• _THE PROBLEM_
In the following listing, find the lines containing "Given" and report them.

====== MATERIAL TO PROCESS

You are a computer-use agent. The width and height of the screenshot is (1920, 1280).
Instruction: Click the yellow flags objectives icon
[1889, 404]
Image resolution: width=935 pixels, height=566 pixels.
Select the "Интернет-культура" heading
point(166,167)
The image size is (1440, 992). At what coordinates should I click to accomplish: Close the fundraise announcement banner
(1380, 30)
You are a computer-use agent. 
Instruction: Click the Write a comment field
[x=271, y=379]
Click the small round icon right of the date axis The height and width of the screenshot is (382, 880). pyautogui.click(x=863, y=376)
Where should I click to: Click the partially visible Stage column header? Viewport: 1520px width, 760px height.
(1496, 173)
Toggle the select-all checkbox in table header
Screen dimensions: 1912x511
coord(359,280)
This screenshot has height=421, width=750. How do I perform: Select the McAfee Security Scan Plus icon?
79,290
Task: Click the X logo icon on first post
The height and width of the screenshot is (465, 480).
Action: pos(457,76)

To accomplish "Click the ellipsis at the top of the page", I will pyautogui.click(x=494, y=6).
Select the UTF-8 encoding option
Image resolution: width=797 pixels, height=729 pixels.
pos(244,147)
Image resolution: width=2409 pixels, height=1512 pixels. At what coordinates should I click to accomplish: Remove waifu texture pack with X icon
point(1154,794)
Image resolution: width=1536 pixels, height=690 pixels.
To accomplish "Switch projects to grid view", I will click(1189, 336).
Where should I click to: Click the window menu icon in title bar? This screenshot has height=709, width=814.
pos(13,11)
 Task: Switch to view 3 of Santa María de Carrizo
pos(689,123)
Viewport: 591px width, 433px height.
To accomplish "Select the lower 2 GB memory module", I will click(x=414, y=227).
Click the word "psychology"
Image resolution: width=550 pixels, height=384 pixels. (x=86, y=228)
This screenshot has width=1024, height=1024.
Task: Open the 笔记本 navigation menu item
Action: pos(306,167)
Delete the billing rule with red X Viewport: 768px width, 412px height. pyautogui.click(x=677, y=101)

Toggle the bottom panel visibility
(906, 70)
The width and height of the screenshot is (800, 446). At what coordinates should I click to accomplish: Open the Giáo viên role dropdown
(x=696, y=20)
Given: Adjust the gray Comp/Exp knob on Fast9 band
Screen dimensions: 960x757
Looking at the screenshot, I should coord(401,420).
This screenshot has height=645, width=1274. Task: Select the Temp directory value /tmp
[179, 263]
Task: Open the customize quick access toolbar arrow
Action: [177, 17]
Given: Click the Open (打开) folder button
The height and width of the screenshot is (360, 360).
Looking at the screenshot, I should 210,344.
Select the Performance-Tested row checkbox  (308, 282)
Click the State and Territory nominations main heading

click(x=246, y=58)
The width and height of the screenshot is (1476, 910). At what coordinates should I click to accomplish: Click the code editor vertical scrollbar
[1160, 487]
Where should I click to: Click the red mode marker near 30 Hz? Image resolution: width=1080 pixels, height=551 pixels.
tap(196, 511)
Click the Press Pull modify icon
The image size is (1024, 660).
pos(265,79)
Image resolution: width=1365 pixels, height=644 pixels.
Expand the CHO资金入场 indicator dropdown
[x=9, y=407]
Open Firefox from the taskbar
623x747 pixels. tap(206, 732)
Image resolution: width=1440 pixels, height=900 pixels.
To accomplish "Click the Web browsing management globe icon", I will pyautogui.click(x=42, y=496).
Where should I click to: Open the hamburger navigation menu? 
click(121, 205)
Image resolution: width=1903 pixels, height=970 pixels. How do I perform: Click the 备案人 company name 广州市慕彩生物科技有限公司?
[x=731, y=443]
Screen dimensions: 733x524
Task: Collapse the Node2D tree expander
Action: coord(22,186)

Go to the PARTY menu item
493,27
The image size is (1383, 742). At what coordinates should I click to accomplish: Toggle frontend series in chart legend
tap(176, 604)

============

• _RESPONSE_
Given: Adjust the gray Comp/Exp knob on Fast9 band
Given: Click the Open (打开) folder button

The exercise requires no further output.